Prolog and LISP are often called "next generation" languages, ways to make computers understand context and infer relationships, ways to enrich the computer's thought processes.
Machine language is to programming what lasers are to communication. Machine language programs are the most focused and most efficient, and they operate at the ultimate speed—the speed of light.
But exciting and valuable as many of these languages are, good old reliable, understandable BASIC still gets used for most programming by most programmers. And the reason is simple: BASIC is the most natural language. It's not as easy as English, but it's essentially intuitive. It's also very forgiving (loose and messy, its critics say). Unlike Pascal or C, you can create new variables of any kind, anywhere you want, in a BASIC program. Unlike Forth, you can do math as you've always done it: 1 + 1 = (versus Forth's 1 1 + =). Unlike many of the more "advanced" languages, everything is available, so you don't need to invoke outside libraries of routines or spend time deciding what should be added to the core language. And, unlike machine language, you use words like RETURN and STOP, the meanings of which you have known since you were a child.
Ultimately, though, the easiest thing for all of us would be natural language programming. That would mean we could talk to the computer and create a program in the same way that we would describe any job to another human being. For example, we could say:
"After next week, I want to see all my electronic mail organized by date, newest message first. If any duplicate messages arrive, delete all but one. When I answer a letter, file the letter and my answer in a new database called "Email," and organize them by recipient. Also, show me how many downloads I've done, where they're from, and graph them by cost, time, and distance."
To us, these instructions are quite easy to understand; to computers they're filled with ambiguity. Nobody knows how long it will be before machines develop the capacity to understand human speech. A while back, it was thought that while computers would learn languages fairly easily, games like chess would be extremely difficult for computers to play.
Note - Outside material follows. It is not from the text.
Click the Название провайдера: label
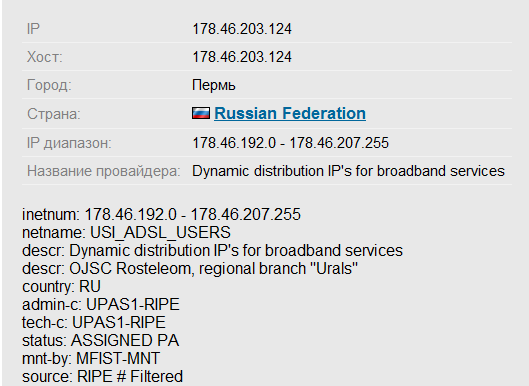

It turned out to be just the opposite.
It's hard to teach English to a machine because of the complex way we humans communicate—much is left unsaid, or is implied by context, or is just inherently vague. Feed the instructions above to a present-day computer, and you'll run into several serious problems. 1. The word see is used in an odd way. 2. I don't really want to read all the Email I've ever received, just the new, unread letters (but this is only implied, never stated directly). 3. Does organize them refer to the senders, my databases, the letters, answers, what? And who is the recipient? 4. Done is used in an odd way. 5. Where they're from is ambiguous. 6. If I'm speaking these instructions into a microphone, how will the computer know I'm not saying therefrom? 7. Do I want one graph or three?
Daunting as the difficulties are, there has been some progress in natural language communication. But until computers get significantly more clever, it looks as if BASIC—the closest thing we've got to a plain English computer language—will remain the most popular way to talk to machines.